Some residents evacuated from around Japan’s stricken nuclear power plant may not to be able to return to their homes for “a long time” because of projections that high radiation levels will linger, a top government official said on Monday.
The government is considering providing additional support for the evacuees, including long-term housing rather than prefabricated temporary homes that the government currently is building, Cabinet members said over the weekend.
The comments came after a report from the Japanese Education and Science Ministry projected that radiation accumulated over a year at 22 monitoring sites within about 20km of the Fukushima Dai-ichi Nuclear Power Plant would climb above 100 millisieverts, five times higher than the international safety standard of 20 millisieverts per year.
The plant was damaged by a March 11 earthquake and tsunami that knocked out its vital cooling systems, causing meltdowns in three reactor cores that spewed radiation into the air. About 80,000 people within a 20km radius of the plant have been evacuated, while several thousand more from outside the zone are also relocating.

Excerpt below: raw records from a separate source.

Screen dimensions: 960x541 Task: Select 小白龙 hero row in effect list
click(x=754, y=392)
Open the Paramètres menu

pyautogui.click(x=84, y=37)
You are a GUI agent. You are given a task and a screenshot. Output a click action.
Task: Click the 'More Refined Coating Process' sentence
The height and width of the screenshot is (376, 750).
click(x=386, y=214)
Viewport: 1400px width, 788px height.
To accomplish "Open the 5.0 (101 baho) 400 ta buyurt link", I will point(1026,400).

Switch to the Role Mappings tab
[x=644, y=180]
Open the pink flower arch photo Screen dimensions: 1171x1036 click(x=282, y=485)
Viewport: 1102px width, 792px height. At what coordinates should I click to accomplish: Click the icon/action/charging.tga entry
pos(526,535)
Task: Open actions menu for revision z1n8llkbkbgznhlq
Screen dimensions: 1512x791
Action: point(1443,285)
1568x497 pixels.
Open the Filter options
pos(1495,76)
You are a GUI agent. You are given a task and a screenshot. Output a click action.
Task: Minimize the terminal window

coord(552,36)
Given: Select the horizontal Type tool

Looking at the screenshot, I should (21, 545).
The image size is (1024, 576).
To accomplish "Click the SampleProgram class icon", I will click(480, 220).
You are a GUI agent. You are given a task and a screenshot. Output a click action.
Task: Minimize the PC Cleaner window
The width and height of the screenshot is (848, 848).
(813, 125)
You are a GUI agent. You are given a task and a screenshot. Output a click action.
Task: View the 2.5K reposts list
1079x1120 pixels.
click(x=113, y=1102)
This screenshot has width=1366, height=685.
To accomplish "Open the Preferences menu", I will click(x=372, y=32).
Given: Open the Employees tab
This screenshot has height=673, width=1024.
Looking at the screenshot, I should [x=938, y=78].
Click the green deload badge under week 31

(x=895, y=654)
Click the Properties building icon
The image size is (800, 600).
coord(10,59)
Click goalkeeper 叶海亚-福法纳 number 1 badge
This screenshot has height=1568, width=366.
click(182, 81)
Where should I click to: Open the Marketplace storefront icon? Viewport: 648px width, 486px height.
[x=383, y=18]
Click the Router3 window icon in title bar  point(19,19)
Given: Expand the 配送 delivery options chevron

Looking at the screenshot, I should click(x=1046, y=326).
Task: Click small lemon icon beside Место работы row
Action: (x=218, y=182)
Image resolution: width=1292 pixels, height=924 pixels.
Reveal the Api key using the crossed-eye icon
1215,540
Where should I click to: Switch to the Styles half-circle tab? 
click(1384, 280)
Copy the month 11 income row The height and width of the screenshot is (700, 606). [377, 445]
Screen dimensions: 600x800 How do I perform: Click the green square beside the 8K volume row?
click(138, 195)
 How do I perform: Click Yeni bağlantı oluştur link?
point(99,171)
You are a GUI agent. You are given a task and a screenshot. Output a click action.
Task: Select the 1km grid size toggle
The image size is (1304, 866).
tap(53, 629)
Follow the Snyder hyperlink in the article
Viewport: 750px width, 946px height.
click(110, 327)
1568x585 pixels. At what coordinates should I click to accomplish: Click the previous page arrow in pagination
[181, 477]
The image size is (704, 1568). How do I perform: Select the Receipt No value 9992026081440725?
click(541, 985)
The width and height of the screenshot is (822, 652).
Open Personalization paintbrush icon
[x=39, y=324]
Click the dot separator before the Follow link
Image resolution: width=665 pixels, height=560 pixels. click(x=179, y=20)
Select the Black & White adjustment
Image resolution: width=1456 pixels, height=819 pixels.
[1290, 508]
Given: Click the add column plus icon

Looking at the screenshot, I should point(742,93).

“We cannot deny a possibility that some of the residents may not be able to return to their homes for a long time in some areas, despite our decontamination efforts,” Japanese Chief Cabinet Secretary Yukio Edano said at a regular press conference. “We are very sorry.”
Japanese Prime Minister Naoto Kan said he might travel north to the affected area this weekend to meet local officials and residents to discuss further steps the government could take.
The government’s plan to bring the troubled plant to a cold, stable shutdown by January had boosted hopes among evacuees that they might be able to return to their homes soon after that. The latest projections seem to indicate that won’t be possible for some.
A site in the town of Okuma, less than 3km southwest of the nuclear complex, was expected to accumulate 508 millisieverts over a year, the highest amount the report showed.